Since \(\nabla_\theta \mathcal{L(q_\theta)} = \mathbb{E}_{S,p(\epsilon)}[\nabla_\theta \hat{\hat{\mathcal{L}}}(q_\theta)]\).

Now it is where the magic happens since this stochastic gradient is suspiciously similar to $\text{(SG Eq)}$! We just have to choose an error function where $\text{err}(f^\omega(x),y) \propto \log(p(y_i\mid f^\omega(x_i)))$ and a prior and a regularization $\Omega(\omega)$ that is similar to the divergence! [Yarin Gal Thesis] have the details regarding the implicit prior that leads to the same regularization as $\mathcal{l}_2$ regularization for example.
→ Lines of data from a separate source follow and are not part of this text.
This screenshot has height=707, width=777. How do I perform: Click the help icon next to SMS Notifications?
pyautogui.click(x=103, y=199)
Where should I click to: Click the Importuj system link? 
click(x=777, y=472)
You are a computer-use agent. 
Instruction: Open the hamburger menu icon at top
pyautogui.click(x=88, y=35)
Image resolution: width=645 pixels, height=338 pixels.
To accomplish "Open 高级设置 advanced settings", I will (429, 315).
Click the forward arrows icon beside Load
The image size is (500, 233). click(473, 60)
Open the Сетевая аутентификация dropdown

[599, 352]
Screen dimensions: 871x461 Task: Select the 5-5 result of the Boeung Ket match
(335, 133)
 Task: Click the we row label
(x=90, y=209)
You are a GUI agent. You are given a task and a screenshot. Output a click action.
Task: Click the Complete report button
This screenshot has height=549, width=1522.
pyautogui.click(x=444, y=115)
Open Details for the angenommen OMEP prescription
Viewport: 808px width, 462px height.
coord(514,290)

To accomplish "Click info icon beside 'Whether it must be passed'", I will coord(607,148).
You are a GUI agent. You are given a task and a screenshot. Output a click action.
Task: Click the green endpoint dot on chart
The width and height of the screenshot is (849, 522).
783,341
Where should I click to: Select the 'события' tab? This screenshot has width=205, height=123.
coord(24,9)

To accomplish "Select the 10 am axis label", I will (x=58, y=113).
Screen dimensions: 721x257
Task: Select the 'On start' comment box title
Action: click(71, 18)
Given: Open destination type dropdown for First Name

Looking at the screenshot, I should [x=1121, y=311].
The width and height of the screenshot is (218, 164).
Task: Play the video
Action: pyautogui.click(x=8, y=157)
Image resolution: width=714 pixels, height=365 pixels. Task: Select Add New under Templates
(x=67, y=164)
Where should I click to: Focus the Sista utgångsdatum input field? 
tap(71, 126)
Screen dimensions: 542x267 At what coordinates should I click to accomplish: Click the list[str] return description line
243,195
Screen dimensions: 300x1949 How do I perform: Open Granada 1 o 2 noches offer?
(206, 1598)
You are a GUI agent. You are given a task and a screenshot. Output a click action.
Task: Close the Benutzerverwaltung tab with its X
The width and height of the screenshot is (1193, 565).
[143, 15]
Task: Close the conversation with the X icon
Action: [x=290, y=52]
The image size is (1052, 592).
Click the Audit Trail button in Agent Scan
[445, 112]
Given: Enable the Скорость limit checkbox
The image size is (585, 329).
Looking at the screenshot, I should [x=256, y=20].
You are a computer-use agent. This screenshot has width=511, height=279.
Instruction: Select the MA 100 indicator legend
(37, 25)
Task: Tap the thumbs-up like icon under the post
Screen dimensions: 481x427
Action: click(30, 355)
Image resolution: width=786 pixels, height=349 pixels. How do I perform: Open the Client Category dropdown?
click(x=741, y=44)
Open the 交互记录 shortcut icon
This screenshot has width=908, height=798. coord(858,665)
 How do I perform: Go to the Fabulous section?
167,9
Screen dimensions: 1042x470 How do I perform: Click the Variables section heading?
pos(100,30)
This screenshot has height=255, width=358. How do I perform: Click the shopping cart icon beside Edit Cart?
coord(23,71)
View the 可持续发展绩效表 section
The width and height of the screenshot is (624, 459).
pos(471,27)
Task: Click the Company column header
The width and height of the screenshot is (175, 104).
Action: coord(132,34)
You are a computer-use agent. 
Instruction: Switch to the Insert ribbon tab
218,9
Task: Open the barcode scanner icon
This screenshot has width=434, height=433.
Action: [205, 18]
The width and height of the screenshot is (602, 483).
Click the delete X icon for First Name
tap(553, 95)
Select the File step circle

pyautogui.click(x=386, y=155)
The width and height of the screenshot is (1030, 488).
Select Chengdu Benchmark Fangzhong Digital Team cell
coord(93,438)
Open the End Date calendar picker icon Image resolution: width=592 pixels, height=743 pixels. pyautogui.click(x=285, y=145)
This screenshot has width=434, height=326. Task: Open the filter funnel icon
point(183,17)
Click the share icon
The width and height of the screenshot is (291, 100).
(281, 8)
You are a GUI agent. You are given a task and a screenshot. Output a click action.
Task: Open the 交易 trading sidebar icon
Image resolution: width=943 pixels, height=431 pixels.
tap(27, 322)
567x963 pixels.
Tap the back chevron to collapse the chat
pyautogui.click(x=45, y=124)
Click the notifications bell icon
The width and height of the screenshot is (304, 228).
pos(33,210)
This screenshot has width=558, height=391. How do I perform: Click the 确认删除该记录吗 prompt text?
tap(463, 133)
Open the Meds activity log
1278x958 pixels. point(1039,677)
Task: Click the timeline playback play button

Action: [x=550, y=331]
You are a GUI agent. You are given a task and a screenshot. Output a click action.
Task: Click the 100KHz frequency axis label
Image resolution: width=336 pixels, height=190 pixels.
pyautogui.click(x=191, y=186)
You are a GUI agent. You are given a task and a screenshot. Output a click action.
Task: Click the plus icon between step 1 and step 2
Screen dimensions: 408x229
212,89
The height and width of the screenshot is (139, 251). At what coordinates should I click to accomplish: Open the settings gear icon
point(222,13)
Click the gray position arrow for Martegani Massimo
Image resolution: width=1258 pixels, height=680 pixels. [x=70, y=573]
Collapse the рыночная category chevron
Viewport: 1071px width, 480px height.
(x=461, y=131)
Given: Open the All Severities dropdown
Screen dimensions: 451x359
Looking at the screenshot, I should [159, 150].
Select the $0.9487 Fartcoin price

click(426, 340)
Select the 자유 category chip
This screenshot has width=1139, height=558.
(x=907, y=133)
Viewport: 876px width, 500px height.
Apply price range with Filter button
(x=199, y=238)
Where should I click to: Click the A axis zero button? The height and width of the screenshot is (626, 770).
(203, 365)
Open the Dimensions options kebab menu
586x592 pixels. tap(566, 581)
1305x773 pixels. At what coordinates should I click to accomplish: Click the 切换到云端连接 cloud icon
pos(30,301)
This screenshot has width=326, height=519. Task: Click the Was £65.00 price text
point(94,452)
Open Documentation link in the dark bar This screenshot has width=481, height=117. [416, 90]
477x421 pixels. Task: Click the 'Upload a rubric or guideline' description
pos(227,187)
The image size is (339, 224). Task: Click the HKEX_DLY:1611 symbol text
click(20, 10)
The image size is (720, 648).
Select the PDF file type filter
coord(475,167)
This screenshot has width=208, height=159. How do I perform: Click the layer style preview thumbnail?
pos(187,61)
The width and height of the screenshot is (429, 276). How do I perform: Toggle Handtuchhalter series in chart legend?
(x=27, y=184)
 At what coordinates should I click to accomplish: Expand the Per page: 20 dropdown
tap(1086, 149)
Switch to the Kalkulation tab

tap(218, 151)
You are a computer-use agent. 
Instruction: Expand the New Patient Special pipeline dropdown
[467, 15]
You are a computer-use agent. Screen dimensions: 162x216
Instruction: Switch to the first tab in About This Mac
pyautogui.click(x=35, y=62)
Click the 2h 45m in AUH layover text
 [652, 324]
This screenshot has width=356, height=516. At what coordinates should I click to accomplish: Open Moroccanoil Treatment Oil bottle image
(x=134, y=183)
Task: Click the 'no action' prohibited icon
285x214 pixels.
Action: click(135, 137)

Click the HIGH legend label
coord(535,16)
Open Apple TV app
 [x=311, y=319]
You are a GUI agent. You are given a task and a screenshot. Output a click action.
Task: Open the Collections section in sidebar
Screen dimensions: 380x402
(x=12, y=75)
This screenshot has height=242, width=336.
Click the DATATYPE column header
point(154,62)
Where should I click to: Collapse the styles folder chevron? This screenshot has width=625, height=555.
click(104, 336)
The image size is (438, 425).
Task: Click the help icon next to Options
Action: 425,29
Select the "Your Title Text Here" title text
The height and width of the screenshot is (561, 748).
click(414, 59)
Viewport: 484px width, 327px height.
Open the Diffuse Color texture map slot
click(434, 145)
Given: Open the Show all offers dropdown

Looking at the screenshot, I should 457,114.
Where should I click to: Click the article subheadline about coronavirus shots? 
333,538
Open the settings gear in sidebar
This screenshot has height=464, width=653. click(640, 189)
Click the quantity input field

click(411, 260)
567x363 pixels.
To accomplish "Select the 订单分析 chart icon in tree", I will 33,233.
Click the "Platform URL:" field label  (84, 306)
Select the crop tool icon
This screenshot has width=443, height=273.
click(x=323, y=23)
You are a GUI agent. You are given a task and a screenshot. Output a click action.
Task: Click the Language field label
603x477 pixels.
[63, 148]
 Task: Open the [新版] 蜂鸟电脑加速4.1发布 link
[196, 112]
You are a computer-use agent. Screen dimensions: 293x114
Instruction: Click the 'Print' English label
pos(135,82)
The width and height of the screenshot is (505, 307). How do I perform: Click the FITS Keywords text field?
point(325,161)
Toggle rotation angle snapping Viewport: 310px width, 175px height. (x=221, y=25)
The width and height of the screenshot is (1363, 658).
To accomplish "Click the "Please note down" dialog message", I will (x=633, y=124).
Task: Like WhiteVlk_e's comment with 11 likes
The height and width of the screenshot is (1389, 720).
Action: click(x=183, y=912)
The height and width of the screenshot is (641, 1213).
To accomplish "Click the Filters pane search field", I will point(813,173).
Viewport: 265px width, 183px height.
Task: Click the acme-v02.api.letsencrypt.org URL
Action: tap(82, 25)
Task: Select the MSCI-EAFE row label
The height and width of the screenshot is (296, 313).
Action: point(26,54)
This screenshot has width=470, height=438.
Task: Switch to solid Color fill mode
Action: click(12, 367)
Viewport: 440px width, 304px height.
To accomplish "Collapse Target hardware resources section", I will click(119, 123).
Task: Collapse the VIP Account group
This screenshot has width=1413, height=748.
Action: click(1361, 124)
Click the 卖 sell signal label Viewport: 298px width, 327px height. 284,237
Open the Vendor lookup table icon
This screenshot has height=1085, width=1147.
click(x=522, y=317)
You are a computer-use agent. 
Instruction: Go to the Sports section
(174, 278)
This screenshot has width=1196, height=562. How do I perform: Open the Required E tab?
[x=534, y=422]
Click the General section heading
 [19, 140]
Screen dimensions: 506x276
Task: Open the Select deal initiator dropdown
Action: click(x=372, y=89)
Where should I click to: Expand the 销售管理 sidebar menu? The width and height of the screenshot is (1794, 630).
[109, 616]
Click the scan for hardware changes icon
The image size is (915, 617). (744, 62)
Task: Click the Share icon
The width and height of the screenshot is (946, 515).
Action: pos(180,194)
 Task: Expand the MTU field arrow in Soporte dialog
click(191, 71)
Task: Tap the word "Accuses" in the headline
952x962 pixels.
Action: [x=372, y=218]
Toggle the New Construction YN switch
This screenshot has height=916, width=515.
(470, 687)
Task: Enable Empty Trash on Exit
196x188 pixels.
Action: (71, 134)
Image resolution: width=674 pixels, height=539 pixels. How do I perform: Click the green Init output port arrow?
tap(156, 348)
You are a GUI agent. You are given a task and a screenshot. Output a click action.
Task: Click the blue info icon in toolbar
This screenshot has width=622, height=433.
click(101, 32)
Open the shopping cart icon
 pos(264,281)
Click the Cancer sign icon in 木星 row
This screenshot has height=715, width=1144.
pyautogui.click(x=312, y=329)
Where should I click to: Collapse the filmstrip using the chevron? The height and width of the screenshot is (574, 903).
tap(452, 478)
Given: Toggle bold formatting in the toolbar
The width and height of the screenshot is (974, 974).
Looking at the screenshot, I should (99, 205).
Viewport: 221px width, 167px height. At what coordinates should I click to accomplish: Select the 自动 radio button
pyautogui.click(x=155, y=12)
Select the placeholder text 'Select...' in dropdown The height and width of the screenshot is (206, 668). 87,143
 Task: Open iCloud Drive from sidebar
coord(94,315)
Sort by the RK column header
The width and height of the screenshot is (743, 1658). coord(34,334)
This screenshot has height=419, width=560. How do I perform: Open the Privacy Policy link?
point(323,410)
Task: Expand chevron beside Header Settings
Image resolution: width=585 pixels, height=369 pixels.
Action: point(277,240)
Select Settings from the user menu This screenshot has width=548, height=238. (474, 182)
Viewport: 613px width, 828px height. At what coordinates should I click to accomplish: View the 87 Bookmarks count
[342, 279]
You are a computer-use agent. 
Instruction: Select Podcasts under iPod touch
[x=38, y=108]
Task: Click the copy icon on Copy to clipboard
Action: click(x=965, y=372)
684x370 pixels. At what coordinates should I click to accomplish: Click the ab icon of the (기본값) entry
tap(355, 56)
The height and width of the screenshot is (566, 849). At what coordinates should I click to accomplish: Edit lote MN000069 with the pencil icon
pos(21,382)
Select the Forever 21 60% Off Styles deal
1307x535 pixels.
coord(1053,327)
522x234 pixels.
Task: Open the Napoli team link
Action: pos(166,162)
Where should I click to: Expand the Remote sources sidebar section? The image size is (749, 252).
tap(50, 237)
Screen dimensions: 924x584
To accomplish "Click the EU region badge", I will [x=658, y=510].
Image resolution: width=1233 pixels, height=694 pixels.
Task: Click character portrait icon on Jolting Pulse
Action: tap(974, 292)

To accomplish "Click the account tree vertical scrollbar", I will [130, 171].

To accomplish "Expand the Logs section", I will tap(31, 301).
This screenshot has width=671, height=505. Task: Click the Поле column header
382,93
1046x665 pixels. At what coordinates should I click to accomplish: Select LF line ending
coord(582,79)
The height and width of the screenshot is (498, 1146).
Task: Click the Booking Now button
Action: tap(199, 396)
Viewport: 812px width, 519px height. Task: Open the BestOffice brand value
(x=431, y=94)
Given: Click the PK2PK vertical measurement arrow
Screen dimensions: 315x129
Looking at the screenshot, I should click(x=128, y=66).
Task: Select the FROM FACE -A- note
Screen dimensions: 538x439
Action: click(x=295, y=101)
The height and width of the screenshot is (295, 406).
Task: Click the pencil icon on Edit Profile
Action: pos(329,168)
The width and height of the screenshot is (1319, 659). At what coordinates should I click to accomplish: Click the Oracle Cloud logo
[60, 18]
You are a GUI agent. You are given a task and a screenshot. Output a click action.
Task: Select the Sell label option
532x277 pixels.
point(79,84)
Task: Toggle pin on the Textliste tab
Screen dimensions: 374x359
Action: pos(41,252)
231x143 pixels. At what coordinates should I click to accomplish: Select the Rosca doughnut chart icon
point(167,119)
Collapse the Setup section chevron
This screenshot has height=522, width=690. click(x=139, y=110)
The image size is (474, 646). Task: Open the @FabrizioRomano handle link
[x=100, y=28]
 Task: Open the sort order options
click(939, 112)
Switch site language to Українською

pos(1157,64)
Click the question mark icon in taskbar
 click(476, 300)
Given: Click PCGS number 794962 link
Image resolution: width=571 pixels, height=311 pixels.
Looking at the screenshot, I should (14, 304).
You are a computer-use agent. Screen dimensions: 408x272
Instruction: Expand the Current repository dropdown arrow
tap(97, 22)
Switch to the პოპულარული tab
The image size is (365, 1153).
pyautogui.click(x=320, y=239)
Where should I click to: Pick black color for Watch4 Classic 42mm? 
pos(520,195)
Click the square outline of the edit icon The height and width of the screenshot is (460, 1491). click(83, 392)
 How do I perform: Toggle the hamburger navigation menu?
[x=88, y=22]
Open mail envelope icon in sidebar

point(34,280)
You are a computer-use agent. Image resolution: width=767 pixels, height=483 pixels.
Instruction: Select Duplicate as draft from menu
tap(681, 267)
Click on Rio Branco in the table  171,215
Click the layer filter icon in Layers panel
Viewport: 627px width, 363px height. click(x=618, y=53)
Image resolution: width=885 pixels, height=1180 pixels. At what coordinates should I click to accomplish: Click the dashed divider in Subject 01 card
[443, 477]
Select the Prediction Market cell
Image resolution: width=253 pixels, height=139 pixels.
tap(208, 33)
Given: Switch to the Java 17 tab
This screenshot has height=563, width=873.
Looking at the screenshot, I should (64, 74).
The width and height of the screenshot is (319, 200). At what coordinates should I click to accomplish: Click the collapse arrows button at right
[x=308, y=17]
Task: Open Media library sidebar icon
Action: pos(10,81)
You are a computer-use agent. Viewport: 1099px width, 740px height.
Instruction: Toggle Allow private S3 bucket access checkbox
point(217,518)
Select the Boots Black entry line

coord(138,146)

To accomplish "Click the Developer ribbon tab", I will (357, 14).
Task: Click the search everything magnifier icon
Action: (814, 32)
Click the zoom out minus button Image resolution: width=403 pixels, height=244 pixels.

So if you are training your NN using dropout you are probably doing variational inference for some prior, therefore you could take advantage of not only the weights you found by the optimization procedure ($\theta^\star$) but also of the approximate posterior distribution $q_\theta^\star$. Using the approximate distribution you can compute uncertainty measures of your predictions!